[Extracted data]
--------------------------------------------------

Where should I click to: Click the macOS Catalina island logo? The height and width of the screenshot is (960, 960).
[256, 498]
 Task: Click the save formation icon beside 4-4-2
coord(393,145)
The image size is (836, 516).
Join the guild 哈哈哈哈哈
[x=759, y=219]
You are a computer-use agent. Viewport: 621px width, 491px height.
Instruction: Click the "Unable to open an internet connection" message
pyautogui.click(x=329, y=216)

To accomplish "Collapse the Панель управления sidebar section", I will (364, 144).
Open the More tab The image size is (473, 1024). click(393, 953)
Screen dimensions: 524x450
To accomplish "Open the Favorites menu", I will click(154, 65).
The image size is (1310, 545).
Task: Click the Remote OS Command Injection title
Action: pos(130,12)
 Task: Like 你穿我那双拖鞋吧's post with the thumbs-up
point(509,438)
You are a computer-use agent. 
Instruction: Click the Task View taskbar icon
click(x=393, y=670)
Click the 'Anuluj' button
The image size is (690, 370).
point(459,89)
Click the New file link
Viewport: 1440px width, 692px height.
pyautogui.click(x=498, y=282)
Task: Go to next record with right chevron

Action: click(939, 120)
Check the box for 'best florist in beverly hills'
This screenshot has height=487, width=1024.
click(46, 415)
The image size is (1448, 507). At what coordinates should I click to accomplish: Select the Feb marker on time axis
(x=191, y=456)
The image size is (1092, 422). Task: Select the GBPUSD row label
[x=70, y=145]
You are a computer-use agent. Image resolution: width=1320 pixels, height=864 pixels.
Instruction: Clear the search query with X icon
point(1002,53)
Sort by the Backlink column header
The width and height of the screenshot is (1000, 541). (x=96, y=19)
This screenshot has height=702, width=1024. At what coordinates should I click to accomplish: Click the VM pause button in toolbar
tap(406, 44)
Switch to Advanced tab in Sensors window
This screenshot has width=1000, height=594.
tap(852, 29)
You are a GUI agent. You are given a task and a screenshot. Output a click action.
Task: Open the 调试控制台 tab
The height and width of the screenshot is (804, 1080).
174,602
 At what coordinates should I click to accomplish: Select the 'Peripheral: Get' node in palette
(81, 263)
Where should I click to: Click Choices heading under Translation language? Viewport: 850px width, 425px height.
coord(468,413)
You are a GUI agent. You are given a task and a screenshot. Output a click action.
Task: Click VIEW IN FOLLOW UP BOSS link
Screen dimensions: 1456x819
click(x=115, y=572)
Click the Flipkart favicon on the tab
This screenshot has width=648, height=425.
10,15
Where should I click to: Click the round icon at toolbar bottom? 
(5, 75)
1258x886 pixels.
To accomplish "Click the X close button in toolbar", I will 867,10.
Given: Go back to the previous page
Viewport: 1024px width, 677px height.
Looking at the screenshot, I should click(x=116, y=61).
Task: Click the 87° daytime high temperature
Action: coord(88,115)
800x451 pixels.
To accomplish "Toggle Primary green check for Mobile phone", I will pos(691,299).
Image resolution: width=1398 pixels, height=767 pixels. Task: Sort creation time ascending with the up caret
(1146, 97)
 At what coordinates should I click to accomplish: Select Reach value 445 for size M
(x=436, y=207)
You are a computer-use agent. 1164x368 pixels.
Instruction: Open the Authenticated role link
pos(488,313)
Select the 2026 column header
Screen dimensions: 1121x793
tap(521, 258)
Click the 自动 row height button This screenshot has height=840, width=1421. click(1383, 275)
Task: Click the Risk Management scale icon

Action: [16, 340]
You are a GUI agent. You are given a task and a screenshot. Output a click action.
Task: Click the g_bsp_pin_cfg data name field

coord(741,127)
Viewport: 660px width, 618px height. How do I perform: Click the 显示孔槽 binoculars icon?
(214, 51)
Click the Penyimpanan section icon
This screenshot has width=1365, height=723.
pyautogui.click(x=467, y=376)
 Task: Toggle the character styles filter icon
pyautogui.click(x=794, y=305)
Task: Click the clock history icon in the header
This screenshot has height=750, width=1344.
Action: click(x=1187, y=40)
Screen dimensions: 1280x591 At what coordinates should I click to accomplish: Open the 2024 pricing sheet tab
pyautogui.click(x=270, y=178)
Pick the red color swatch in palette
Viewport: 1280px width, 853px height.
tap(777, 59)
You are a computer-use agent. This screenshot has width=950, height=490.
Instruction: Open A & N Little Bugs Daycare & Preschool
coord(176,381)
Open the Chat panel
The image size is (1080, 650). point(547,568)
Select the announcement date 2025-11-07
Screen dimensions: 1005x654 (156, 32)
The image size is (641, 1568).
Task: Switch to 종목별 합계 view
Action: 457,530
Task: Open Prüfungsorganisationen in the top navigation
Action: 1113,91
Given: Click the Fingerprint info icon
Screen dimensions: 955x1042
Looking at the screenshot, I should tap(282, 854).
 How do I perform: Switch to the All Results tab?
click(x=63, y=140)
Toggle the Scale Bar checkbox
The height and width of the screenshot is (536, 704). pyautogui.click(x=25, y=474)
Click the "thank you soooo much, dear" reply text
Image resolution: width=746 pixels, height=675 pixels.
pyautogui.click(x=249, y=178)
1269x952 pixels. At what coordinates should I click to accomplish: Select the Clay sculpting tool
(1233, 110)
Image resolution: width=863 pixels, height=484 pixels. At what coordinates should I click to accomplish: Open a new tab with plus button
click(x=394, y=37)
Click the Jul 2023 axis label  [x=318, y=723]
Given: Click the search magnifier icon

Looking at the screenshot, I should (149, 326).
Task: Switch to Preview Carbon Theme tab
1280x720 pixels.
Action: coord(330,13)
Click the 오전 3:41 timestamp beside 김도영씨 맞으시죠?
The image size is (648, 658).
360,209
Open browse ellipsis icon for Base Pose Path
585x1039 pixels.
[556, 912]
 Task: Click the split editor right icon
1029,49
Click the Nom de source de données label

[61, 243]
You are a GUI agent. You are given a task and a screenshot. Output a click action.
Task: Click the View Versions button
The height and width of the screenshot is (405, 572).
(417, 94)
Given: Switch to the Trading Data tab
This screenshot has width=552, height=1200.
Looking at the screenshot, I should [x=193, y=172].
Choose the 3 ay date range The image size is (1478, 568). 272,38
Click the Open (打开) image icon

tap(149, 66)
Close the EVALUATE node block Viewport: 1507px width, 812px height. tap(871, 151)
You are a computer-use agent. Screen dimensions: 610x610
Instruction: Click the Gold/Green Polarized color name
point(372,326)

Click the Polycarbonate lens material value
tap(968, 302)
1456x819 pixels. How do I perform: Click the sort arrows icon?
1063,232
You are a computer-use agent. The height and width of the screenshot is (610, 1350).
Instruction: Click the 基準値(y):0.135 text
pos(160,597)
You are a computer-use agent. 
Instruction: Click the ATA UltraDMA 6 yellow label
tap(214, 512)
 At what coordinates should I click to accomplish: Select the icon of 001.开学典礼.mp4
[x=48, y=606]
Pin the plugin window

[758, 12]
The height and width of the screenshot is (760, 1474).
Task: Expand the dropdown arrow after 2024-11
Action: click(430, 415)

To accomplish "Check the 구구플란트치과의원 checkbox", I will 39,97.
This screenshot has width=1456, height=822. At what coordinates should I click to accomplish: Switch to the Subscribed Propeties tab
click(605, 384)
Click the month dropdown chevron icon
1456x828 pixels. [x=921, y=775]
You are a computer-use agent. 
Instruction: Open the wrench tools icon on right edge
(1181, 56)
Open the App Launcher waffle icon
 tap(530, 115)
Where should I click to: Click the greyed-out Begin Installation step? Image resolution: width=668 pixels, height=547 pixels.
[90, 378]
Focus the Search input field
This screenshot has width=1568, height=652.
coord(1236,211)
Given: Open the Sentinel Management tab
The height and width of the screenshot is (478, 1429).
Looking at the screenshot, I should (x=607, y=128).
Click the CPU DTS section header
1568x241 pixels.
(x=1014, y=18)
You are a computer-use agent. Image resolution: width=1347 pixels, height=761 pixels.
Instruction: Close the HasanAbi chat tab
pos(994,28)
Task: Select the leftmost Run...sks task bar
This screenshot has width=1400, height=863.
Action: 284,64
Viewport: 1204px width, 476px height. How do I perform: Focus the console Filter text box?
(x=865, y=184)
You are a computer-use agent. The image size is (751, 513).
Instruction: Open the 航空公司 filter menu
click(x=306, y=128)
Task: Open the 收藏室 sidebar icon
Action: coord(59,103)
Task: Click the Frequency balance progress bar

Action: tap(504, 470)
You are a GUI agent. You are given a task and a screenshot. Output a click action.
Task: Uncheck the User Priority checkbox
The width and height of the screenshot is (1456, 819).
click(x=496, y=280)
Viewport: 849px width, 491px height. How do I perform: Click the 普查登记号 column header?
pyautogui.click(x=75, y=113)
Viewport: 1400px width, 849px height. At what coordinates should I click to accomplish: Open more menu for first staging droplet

--------------------------------------------------

#### Prompt:
Reproduce verbatim everything in the data from the line containing "The image size is (836, 516)." down to the line containing "Open the More", including both of those lines.

#### Response:
The image size is (836, 516).
Join the guild 哈哈哈哈哈
[x=759, y=219]
You are a computer-use agent. Viewport: 621px width, 491px height.
Instruction: Click the "Unable to open an internet connection" message
pyautogui.click(x=329, y=216)

To accomplish "Collapse the Панель управления sidebar section", I will (364, 144).
Open the More tab The image size is (473, 1024). click(393, 953)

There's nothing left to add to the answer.